#### EXERCISE 1:
Translate this sentence from the forum thread about favorite city buildings into Spanish: "The best old building would be Ravenscraig Castle which is the first cannon proof castle in Scotland."

#### EXCERPT:
........
# Best building in your city?



## Insignia (Jan 10, 2006)

This topic has proven successful in the UK Forums.

The point of this topic is to post Pictures of your favorite Building in your City.


----------



## Sebastian (Sep 11, 2002)

I don't know if it's the "best" - but it's the beauty that truly rules the city...


----------



## pwright1 (Jun 1, 2003)

*My favorite here in Seattle: Washington Mutual Tower*


----------



## wjfox (Nov 1, 2002)

St Paul's cathedral - a symbol of London's survival and wartime defiance.


----------



## Insignia (Jan 10, 2006)

Sebastian said:


> I don't know if it's the "best" - but it's the beauty that truly rules the city...


Berlin is Classic. Damn Right!


Speaking of Classic - This is my Favorite Building in Nottingham. It is the Largest Public Square Building in Europe.



























It is currently Under Redevelopment.


----------



## Guest (Feb 9, 2006)

I like thist cathedral but london has a lot of better buildings. New city hall, Millenium Dome, Swiss Re


----------



## JDRS (Feb 8, 2004)

Best New Building:










Best Old Building:


----------



## cinosanap (Aug 10, 2004)

*Best New/Old*

The best new building in my town (Kirkcaldy, Scotland) in my opinion would be the main campus of the Adam Smith College.









The best old building would be Ravenscraig Castle which is the first cannon proof castle in Scotland.
........
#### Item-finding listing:
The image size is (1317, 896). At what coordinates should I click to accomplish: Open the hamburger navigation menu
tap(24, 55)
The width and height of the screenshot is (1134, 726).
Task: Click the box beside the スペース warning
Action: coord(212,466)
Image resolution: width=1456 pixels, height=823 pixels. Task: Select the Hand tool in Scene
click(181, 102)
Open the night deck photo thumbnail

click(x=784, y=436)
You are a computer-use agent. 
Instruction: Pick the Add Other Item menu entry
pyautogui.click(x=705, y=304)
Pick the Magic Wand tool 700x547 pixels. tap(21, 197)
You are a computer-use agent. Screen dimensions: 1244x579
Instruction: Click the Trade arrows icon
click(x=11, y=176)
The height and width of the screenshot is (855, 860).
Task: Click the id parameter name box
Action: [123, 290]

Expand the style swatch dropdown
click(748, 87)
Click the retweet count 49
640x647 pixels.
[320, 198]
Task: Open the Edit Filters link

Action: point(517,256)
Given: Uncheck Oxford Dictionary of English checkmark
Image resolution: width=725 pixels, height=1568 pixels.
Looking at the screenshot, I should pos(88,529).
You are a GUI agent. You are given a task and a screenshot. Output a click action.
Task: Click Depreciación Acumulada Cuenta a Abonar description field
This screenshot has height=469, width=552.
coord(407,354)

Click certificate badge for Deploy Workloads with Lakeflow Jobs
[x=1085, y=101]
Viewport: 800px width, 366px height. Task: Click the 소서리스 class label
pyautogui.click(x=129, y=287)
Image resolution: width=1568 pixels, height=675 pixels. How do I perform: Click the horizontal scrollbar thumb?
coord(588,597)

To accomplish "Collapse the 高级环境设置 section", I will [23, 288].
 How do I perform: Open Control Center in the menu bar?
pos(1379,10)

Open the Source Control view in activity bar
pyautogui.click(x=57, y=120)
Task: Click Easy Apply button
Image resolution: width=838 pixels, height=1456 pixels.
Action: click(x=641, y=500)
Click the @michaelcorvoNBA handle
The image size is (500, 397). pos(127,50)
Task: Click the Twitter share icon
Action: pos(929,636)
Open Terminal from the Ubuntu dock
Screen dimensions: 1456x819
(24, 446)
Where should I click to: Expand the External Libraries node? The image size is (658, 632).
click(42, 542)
........
#### EXERCISE 2:
Return everything in the listing from its very first line down to the line containing "pyautogui.click(x=57, y=120)", with both of those lines included.

#### WRITTEN SOLUTION 1:
El mejor edificio antiguo sería el castillo de Ravenscraig, que es el primer castillo a prueba de cañones de Escocia.

#### WRITTEN SOLUTION 2:
The image size is (1317, 896). At what coordinates should I click to accomplish: Open the hamburger navigation menu
tap(24, 55)
The width and height of the screenshot is (1134, 726).
Task: Click the box beside the スペース warning
Action: coord(212,466)
Image resolution: width=1456 pixels, height=823 pixels. Task: Select the Hand tool in Scene
click(181, 102)
Open the night deck photo thumbnail

click(x=784, y=436)
You are a computer-use agent. 
Instruction: Pick the Add Other Item menu entry
pyautogui.click(x=705, y=304)
Pick the Magic Wand tool 700x547 pixels. tap(21, 197)
You are a computer-use agent. Screen dimensions: 1244x579
Instruction: Click the Trade arrows icon
click(x=11, y=176)
The height and width of the screenshot is (855, 860).
Task: Click the id parameter name box
Action: [123, 290]

Expand the style swatch dropdown
click(748, 87)
Click the retweet count 49
640x647 pixels.
[320, 198]
Task: Open the Edit Filters link

Action: point(517,256)
Given: Uncheck Oxford Dictionary of English checkmark
Image resolution: width=725 pixels, height=1568 pixels.
Looking at the screenshot, I should pos(88,529).
You are a GUI agent. You are given a task and a screenshot. Output a click action.
Task: Click Depreciación Acumulada Cuenta a Abonar description field
This screenshot has height=469, width=552.
coord(407,354)

Click certificate badge for Deploy Workloads with Lakeflow Jobs
[x=1085, y=101]
Viewport: 800px width, 366px height. Task: Click the 소서리스 class label
pyautogui.click(x=129, y=287)
Image resolution: width=1568 pixels, height=675 pixels. How do I perform: Click the horizontal scrollbar thumb?
coord(588,597)

To accomplish "Collapse the 高级环境设置 section", I will [23, 288].
 How do I perform: Open Control Center in the menu bar?
pos(1379,10)

Open the Source Control view in activity bar
pyautogui.click(x=57, y=120)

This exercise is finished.